I'm not sure to understand well. When the master make match, did it
have the good value? If yes, we could use it event if condor_status
don't show the good value. I think condor can match some jobs between
negotiation cycle; when a job finish it match one right away. But I
don't know if it use the good information at that time. Do some one
know?

>
>> An ideal world, each SMP have a pool of available resource. When a job
>> have all needed resource, it create a slot and it execute it their.
>> One way of doing it without too much modification to condor is to
>> generate in advance the slot(ex: one for each cpu) and allow their
>> execution only when the pool of resource have what is needed.
>
> Exactly. Pre-defined static slots have to be replaced by something that's
> aware of the whole picture (sees the *machine* that hosts the slots which
> can be dynamically reconfigured, or even created on demand).
>
>> This is the two current limitation that I see. The first one is the
>> priority for me. Or meaby you could add variable like
>> pool_TotalMemoryUsed, that use the up to date version or you could
>> hardcode TotalMemoryUsed. If you hardcode it, this won't solve the
>> issue with custom ressource.
>
> Speaking of resources:
> Since I have found that users rarely use the memory requirements they
> advertised in their submit file, I have added about 20% of the available
> swap space to the "real memory" to allow for memory overcommit. Up to now
> this has proven safe enough (we don't have forced job termination in
> place); not all virtual memory of the applications run on our pool would
> be accessed all the time. We've seen resident/virtual ratios of up to
> 80%, often a lot smaller.
> I'd like not to lose this opportunity (negative RESERVED_MEMORY)...
>
> Of course, with dynamic slot creation, another problem comes along:
> If a machine is already partially taken, how to define a ranking among
> machines to allow for maximum flexibility in the future?
> Imagine a pool consisting of 100 2-core machines, for simplicity.
> If user A submits 100 jobs each requiring half the total RAM of a machine
> (as in "old style" default slots): if we match them against the first
> slot of each machine, user B, who submits some "big" jobs (taking almost
> all RAM) wouldn't get matched, and the pool would run at 50% efficiency.
> This is not as bad as it sounds since currently the only way to get B's
> jobs run without risking (total) memory overcommit would be to set aside
> a number of 1-slot machines (wasting a CPU core). (Otherwise user B
> would have to lie about her memory requirements... and risk heavy swapping.)

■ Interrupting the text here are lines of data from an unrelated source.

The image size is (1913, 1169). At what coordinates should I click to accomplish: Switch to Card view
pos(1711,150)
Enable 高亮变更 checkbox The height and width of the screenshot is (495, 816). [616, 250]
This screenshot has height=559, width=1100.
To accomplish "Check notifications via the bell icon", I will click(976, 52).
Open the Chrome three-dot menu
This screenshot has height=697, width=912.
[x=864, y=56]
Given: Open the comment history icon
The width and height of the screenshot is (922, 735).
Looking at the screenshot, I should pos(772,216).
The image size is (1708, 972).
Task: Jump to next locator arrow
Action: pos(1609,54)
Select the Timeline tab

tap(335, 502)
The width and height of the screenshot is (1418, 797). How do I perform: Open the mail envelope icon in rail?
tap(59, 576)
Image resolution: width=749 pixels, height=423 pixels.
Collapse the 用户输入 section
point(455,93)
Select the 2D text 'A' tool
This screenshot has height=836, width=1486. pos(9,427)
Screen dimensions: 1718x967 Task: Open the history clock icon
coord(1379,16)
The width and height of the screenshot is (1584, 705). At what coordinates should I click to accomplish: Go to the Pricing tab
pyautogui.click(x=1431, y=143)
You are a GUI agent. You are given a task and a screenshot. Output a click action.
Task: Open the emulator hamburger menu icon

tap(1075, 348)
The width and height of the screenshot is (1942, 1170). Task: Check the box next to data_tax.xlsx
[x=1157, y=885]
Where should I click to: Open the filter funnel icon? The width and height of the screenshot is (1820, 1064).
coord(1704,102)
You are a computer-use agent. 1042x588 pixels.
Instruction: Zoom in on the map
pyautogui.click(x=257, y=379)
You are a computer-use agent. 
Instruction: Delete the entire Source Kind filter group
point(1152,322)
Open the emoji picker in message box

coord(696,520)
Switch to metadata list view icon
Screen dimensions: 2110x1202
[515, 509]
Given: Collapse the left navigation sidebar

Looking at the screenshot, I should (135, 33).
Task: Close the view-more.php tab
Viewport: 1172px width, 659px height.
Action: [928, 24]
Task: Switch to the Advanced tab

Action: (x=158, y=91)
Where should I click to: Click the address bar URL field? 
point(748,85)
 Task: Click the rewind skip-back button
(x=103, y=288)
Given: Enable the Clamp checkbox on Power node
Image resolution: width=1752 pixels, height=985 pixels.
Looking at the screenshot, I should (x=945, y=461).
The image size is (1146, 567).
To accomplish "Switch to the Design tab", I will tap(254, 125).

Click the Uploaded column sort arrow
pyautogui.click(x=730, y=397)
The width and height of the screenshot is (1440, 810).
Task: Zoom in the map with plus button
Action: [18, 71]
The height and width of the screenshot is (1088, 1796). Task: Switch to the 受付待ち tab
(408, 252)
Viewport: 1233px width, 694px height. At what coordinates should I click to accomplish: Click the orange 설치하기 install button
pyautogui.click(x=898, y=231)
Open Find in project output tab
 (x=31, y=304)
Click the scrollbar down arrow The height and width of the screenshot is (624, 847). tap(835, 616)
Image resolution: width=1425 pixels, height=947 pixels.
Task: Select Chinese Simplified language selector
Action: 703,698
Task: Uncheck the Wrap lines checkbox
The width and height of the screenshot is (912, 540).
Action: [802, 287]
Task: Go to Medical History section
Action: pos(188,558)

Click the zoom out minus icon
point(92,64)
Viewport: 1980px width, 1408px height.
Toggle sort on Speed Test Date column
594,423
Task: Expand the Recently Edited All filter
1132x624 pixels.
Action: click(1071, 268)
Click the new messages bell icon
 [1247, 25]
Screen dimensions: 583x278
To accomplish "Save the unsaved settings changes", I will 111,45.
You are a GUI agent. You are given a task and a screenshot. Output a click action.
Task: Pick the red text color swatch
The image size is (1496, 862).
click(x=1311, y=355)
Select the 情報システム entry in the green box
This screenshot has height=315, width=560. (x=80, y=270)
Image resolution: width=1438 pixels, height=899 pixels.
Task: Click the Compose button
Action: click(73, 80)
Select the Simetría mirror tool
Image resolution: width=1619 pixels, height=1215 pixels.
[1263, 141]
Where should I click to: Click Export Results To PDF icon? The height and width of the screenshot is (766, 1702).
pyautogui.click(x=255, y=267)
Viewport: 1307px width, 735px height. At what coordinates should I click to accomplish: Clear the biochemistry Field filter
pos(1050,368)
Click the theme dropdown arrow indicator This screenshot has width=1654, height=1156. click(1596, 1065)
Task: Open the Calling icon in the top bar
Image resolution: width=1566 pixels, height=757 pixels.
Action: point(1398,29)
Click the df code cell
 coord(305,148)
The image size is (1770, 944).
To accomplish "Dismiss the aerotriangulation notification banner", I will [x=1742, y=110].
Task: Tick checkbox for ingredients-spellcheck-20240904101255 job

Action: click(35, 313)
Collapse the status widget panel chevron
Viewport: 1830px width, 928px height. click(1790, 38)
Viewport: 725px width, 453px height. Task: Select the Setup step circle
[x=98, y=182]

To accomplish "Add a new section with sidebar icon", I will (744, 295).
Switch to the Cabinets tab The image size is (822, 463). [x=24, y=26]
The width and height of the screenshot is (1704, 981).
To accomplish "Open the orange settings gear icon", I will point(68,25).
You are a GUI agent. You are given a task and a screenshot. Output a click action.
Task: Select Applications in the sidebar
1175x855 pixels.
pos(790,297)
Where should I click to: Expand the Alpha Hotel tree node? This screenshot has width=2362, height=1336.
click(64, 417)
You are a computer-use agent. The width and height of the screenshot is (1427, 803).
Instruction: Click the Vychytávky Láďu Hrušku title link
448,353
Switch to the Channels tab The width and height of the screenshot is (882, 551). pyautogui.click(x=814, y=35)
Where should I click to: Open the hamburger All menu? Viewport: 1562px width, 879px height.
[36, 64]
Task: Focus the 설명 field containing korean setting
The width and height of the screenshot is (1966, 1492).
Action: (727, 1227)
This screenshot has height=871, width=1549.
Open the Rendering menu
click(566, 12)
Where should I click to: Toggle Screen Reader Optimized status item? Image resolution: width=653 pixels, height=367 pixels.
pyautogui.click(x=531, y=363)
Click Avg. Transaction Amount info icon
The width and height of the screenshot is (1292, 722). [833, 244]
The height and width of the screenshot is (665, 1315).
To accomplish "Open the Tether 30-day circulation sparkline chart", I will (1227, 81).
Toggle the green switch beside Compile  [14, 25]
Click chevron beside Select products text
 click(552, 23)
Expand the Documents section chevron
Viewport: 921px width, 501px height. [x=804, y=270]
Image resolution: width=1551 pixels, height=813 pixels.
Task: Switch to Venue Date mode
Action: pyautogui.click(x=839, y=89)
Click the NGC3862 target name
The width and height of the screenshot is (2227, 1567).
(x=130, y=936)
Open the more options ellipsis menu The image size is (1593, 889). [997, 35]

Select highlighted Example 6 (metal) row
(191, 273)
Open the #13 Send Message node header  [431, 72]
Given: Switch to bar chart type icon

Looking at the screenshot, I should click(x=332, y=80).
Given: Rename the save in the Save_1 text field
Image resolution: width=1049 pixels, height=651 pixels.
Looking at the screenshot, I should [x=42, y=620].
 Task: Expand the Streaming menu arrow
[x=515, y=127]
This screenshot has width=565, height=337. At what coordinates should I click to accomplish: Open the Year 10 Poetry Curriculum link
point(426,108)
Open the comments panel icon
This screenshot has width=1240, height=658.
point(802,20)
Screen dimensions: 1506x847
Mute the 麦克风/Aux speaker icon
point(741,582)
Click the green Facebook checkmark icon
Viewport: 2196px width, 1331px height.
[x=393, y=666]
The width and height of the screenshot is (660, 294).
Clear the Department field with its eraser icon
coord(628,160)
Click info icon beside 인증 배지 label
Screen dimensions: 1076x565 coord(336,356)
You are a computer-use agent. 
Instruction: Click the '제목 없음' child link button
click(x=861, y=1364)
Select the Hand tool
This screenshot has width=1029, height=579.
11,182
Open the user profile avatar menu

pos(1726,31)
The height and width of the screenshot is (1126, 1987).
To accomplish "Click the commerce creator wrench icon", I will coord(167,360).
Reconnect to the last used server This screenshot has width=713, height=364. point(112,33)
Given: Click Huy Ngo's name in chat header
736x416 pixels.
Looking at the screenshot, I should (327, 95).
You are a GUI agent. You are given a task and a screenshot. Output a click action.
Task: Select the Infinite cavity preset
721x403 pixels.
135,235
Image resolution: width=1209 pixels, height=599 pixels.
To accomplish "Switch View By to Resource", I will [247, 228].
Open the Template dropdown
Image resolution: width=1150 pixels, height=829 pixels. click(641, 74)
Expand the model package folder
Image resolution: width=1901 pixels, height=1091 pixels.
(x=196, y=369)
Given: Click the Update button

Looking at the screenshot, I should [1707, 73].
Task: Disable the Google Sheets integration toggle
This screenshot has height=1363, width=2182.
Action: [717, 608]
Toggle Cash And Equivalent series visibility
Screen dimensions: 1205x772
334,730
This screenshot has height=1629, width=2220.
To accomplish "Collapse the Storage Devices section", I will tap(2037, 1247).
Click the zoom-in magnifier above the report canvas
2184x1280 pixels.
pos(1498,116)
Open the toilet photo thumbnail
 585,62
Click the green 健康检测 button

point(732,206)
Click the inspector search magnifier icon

What happen is that I see two step in the implementation of a good
handgling of SMP machine: 1) allow to used them correctly, 2) (as you
tell) optimize their usage. I thinks that when step 1 will be done, we
would be able to use the current method for making rules for step 2.
At least initially we could use it with not too bad result.


Frédéric Bastien